Há dois anos comprei uma bicicleta e venho experimentando em doses homeopáticas o aparente desafio de viver sem ter um carro na garagem à disposição 24 horas por dia.
Você perde algumas coisas: não dá pra ir ao supermercado preferido sempre, não dá pra viajar pra qualquer lugar a qualquer hora. Você ganha muitas coisas: o prazer de voar, nem que seja só aos domingos, sobre as duas rodas da magrela; as horas de leitura e descanso entre uma cidade e outra sem precisar dirigir; uma dose extra de saúde, bom humor e impagáveis cenas cotidianas que vêm com as caminhadas até o mercado/banco/restaurante mais próximo; um pouco mais de disciplina, porque tem que se planejar pro horário do ônibus ou da carona; etc. Não consegui encontrar mais que duas desvantagens; não consegui enumerar as vantagens. Valeu a pena, e por isso me desmotorizo numa boa.
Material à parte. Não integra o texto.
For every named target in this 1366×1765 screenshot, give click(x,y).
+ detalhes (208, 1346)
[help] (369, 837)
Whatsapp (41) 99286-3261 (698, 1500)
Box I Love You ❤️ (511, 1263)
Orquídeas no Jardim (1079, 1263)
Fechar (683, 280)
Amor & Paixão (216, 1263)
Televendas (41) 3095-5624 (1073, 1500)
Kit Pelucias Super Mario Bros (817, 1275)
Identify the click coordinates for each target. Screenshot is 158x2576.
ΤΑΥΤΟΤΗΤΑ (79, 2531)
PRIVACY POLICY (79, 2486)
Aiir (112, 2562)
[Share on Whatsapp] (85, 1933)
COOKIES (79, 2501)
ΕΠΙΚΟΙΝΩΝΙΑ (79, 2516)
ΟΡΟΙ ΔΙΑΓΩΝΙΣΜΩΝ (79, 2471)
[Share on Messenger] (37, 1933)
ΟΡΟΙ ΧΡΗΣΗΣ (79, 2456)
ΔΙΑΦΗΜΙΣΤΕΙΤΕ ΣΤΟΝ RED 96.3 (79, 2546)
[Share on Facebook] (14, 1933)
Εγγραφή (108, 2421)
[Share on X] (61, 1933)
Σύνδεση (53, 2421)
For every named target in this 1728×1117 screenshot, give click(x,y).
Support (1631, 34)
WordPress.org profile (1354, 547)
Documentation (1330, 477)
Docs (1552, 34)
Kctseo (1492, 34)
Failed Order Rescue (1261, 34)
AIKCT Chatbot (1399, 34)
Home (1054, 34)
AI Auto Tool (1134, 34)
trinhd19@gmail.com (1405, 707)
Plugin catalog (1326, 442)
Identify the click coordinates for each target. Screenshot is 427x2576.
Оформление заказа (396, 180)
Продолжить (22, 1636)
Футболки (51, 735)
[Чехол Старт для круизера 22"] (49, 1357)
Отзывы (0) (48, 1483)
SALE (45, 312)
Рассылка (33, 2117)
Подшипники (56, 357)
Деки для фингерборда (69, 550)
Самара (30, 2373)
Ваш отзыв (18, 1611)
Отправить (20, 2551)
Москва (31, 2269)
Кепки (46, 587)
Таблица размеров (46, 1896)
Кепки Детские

http://www.lafrancebis.com/velo.html

Pra quem gosta de cifrões, asseguro que alugar um carro ou pegar um táxi quando realmente não há alternativa às quatro rodas sai muito mais barato. Pegue sua calculadora e go ahead.
Pra quem se sente poderoso dentro de um automóvel, restam minhas lástimas. O possante mais tira do que dá liberdade. Você vai pro bar beber com os amigos de carro porque tem carro, e sente que pagar por um táxi é como pagar duas vezes pelo mesmo produto. Afinal, você já tem um carro. Você perde a liberdade de escolher se é mais conveniente ir a pé, pegar um ônibus, uma bike, uma carona, porque o carro te leva a todos os lugares, então ele parece ser sempre a única opção.
E se contabilizarmos as vantagens coletivas, aí sim o carro perde a majestade. Porque a única coisa que os outros podem ganhar quando você usa um carro é uma carona, e isso, a gente sabe, é ponto fora da curva. A regra é cada um no seu carro, mesmo que indo pra mais ou menos o mesmo lugar mais ou menos na mesma hora.
48 horas pra ver minha garagem vazia de vez. E ajustar a velocidade da minha vida.